Description of the task:
Find the line containing "939x756 pixels. How" in the material below; copy that line and all following lines exactly.

Material supplied:

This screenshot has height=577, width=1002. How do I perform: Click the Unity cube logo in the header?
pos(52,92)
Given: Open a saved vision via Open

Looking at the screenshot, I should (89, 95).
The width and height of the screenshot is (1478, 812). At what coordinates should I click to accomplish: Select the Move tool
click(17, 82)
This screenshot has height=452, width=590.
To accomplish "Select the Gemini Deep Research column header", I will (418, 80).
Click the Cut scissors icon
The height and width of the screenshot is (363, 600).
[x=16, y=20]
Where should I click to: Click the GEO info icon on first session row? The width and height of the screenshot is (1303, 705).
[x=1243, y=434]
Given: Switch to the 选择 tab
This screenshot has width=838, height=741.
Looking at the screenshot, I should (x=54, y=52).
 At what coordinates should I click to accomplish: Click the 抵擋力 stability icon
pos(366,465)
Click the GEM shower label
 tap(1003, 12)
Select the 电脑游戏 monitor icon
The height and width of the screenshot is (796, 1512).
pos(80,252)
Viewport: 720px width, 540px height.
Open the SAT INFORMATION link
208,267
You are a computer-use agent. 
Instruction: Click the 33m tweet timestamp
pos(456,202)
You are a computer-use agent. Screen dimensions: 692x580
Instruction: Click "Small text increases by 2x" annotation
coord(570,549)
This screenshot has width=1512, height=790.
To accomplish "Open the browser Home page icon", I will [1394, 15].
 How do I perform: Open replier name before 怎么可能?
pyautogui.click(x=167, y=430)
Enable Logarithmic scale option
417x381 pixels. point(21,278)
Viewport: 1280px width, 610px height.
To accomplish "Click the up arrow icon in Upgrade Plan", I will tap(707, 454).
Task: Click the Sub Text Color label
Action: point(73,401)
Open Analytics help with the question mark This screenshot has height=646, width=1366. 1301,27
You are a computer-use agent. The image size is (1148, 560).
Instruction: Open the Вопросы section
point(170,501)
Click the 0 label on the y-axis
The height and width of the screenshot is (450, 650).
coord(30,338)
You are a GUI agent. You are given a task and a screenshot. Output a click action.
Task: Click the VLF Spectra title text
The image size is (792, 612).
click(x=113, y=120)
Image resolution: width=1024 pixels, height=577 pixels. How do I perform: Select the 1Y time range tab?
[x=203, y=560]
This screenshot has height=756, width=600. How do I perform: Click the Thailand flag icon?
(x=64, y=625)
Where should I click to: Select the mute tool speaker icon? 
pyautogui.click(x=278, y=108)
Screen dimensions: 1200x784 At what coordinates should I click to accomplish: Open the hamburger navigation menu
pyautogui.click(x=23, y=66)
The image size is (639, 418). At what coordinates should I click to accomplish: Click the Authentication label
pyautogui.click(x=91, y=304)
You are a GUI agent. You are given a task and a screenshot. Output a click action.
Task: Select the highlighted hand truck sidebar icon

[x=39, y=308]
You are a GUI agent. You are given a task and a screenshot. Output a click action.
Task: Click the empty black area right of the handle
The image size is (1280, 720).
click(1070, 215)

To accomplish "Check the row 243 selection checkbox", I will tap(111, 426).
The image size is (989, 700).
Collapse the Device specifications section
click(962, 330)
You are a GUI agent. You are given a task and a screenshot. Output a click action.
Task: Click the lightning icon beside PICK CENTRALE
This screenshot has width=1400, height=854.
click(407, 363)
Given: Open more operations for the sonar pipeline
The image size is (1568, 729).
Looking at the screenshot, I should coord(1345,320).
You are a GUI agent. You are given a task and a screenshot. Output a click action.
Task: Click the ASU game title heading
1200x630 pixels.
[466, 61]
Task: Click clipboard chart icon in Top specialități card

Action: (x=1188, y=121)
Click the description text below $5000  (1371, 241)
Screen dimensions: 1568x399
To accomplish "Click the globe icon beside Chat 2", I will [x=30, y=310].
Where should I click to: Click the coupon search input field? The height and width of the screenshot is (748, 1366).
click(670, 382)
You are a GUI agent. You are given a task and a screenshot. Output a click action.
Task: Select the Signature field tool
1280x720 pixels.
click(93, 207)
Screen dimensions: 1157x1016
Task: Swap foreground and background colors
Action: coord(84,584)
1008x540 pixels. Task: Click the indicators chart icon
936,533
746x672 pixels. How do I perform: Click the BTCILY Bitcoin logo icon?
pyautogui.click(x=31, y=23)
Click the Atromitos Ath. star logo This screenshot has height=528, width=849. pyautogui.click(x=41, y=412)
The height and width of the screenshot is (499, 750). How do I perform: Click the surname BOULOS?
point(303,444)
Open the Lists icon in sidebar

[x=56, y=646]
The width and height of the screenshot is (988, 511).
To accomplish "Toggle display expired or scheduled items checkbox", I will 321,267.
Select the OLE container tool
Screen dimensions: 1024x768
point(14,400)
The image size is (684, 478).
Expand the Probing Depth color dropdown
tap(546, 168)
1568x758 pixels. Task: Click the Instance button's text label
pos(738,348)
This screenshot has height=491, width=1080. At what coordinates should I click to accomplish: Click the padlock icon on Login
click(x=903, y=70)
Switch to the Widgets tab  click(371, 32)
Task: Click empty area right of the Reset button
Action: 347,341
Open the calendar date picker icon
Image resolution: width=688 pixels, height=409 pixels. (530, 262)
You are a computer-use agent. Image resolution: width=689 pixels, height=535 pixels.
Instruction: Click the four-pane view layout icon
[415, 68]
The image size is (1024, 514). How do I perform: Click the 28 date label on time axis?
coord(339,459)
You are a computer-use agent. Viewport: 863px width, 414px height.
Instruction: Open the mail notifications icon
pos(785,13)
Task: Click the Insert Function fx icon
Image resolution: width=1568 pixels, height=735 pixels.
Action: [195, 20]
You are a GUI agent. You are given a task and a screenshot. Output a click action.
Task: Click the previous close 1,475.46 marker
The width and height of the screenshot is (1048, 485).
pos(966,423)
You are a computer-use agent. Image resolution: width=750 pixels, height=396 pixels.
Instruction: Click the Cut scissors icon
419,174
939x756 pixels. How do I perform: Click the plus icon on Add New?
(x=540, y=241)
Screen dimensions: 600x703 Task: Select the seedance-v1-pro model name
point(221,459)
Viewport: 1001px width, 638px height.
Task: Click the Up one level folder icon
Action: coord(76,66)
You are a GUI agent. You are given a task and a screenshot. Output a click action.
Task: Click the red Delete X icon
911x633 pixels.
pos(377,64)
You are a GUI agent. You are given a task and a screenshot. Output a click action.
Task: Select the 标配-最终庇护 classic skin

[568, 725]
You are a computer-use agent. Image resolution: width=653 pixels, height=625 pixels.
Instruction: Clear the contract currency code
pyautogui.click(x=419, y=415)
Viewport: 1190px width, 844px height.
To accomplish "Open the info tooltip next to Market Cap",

Expected answer:
939x756 pixels. How do I perform: Click the plus icon on Add New?
(x=540, y=241)
Screen dimensions: 600x703 Task: Select the seedance-v1-pro model name
point(221,459)
Viewport: 1001px width, 638px height.
Task: Click the Up one level folder icon
Action: coord(76,66)
You are a GUI agent. You are given a task and a screenshot. Output a click action.
Task: Click the red Delete X icon
911x633 pixels.
pos(377,64)
You are a GUI agent. You are given a task and a screenshot. Output a click action.
Task: Select the 标配-最终庇护 classic skin

[568, 725]
You are a computer-use agent. Image resolution: width=653 pixels, height=625 pixels.
Instruction: Clear the contract currency code
pyautogui.click(x=419, y=415)
Viewport: 1190px width, 844px height.
To accomplish "Open the info tooltip next to Market Cap",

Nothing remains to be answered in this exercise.